A equipe de Engajamento Comunitário da Fundação esteve em Itacoatiara para apresentar a metodologia e tirar dúvidas dos moradores. Essa etapa precede a liberação dos Aedes. Os pesquisadores vão soltar periodicamente os mosquitos contaminados nessas áreas, com o objetivo de substituir gradualmente a população de mosquitos de campo pelos com Wolbachia. A incidência passa a aumentar naturalmente, à medida que os insetos cruzam, e as fêmeas passam a bactéria às larvas. Com o tempo, a expectativa é que a maior parte ou a totalidade dos mosquitos urbanos seja portadora da bactéria.

Na primeira localidade onde o projeto chegou, em Charitas, as análises da Fiocruz confirmam que 90% dos mosquitos, atualmente, estão modificados.

— Há 15 meses não fazemos mais solturas ali, e os mosquitos têm a Wolbachia.
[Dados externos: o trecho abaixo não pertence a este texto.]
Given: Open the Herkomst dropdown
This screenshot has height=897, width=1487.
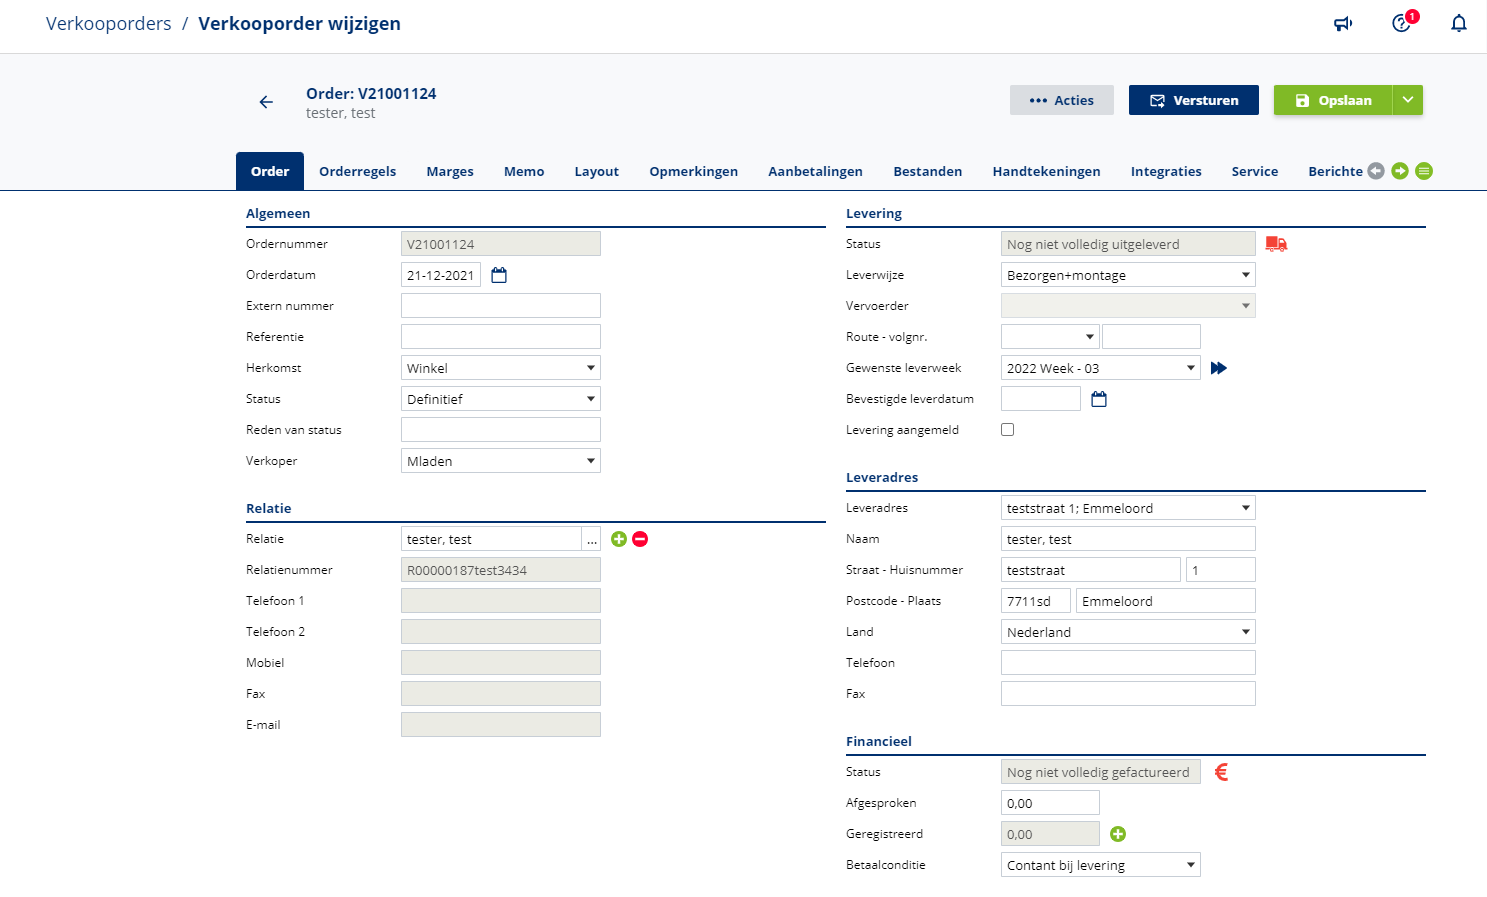Looking at the screenshot, I should (500, 368).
Só voltamos semanalmente para fazer coleta e análise. Esse é o grande diferencial do projeto. Depois das primeiras ações, não há mais necessidade de trabalho contínuo — explica Luciano Moreira, pesquisador responsável pela iniciativa no Brasil. — Na Austrália a ação começou há seis anos, e estudos mostram que ela se manteve sozinha.